Additional Feedback: - Do you have any experiments supporting that mixed attention also works better when trained from scratch? Or it is only tailorred for the pre-training and then fine-tuning setting. - I wonder if the proposed mixed attention model works in the decoder setting where the convolution and self-attention are both causal. For example, replacing Transformers on language modeling and machine translation tasks.
Summary and Contributions: The idea of this paper is motivated by the finding that a large proportion of the attention heads in BERT learn local dependencies, however self-attention is a non-local operator. A variation of the BERT model is proposed to address the redundancy issue. The main contribution is the span-based dynamic convolution operation proposed to improve the efficiency of capturing local dependency information. Instead of completely replacing self-attention with convolution, the output of self-attention and convolution are concatenated. Some minor changes, including bottleneck attention and grouped linear operator, are also used to reduce BERT parameter size.

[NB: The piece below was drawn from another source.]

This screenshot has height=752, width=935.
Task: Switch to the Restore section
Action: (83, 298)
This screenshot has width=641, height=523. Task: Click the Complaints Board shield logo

Strengths: - First work to explore convolution for enhancing BERT efficiency. - Better performance on GLUE tasks compared with BERT and ELECTRA, while the training cost is much lower. - When the model size is small, the proposed model shows better performance on SQuAD dev sets. - Extensive ablation study to investigate impact of the changed components. Applied bottleneck attention and grouped linear operator to further reduce model size.

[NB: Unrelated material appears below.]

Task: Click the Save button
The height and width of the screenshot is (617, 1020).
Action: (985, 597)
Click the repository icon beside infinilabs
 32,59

Weaknesses: - Although the experiments in this paper prove that span-based dynamic convolution is a sound choice to address the redundancy issue, it cannot completely replace self-attention. So the architecture of the proposed model becomes more complex. - Novelty for the span-based dynamic convolution component is not significant. - For base sized model, performance on SQuAD is not significant.
Correctness: The claims, methods and empirical methodology in the paper are generally correct. In line 139, the dimension of matrix W_f is d_k x k, which is inconsistant with equation 3. I guess the correct dimension of this matrix is k x d (similar as the one used in paper "Pay Less Attention with Lightweight and Dynamic Convolutions”)? For the span-based dynamic convolution, could you explain why you use the point-wise multiplication of K_s and Q (instead of K_s, or the concatenation of Q and K_s) in equation 4?
Clarity: The description of how the span aware key K_s is computed is not very clear (line 154), better to use equation to explain. The parameter “k” used in line 126 is different from the one used in equation 1. Better to explicitly explain what is the meaning of “k” here. Grammatical error: Line 15, “using less than 1/4 training cost”.
Relation to Prior Work: Yes, the difference is clearly discussed.
Additional Feedback: You response is helpful, thanks, I expect the final version will do a good job to solve all questions and concerns of all reviewers.